七 始まり
七 始まり
信長は、どうすれば逃げおおせ得るかをもう一度考えていた。
しかし、どう考えてもこの状況では逃げることは出来ない。生きたまま捕まるなど選択にはなかった。決断の人である信長には、起きる現実が手に取るように見えていた。光秀の目的と自分の運命が一致していた。当初の判断から何も違いはない。嗤うと、
「是非もなし」
信長はつぶやき、燭台の光の中すくと立ち、一人ゆるやかに舞い始めた。
突然、軍太鼓が打ち鳴らされ、それに続いて各方面からも呼応の太鼓が鳴りだした。そして幾万とも思える『うをー』というときの声があがる。

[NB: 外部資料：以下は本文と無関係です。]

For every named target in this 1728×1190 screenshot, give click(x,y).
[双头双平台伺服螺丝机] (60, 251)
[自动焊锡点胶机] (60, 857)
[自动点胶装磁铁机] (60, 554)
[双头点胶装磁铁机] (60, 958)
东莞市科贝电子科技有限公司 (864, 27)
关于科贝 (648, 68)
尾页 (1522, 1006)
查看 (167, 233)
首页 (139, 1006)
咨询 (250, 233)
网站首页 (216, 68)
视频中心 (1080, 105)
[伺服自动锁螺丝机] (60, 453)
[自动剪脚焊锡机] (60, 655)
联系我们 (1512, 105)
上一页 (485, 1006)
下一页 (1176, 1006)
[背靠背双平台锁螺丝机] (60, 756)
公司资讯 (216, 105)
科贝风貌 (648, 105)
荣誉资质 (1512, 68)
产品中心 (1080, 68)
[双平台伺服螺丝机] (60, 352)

鉄砲が両山門の扉に打ち込まれた。同時に無数の矢が、塀の外から降って来て境内にいた者どもに突き刺さる。
真っ暗な中から襲いかかる矢羽。
どおんという雷鳴とひゅんひゅんという風切り音が坊のなかの者を恐怖させた。
堂の中で鎧を持たぬ小姓たちは、太刀を抜き放ち鞘を放った。腰に下げる拵えになっている鞘は寝間着の帯に差せば邪魔になるだけだ。自害するに遅れをとらぬよう脇差を差し入れる。
北と南の山門でわあという男達の声がした。
槍と刀の噛み合う音。
明智の兵が堀に梯子を渡し、塀を越えて入ってきた。飛び降りたところを長槍の守兵が突き通す。槍を抜こうとするが握られて抜けない。次に飛び降りた甲冑武士に向き直って刀を抜こうとしたが遅かった。すでに抜き身を持った敵は、彼の喉を喉当ての隙間から貫いていた。
なんのなにがし一番に敵を討ち取ったり、という名乗りが各所からあがった。
後から降り立った軍奉行の配下の足軽がそれらの者に駆けより、御身の主と御姓名は、と巻き紙に書き付ける。名前を言っている間に、後から入ってきた武士たちがその横を疾駆し各堂塔に信長を求め斬りこんで行く。
名前を聞かれた武士はたまらず、筆を走らせている足軽を突き飛ばし、低い唸り声をあげて本坊に向かった。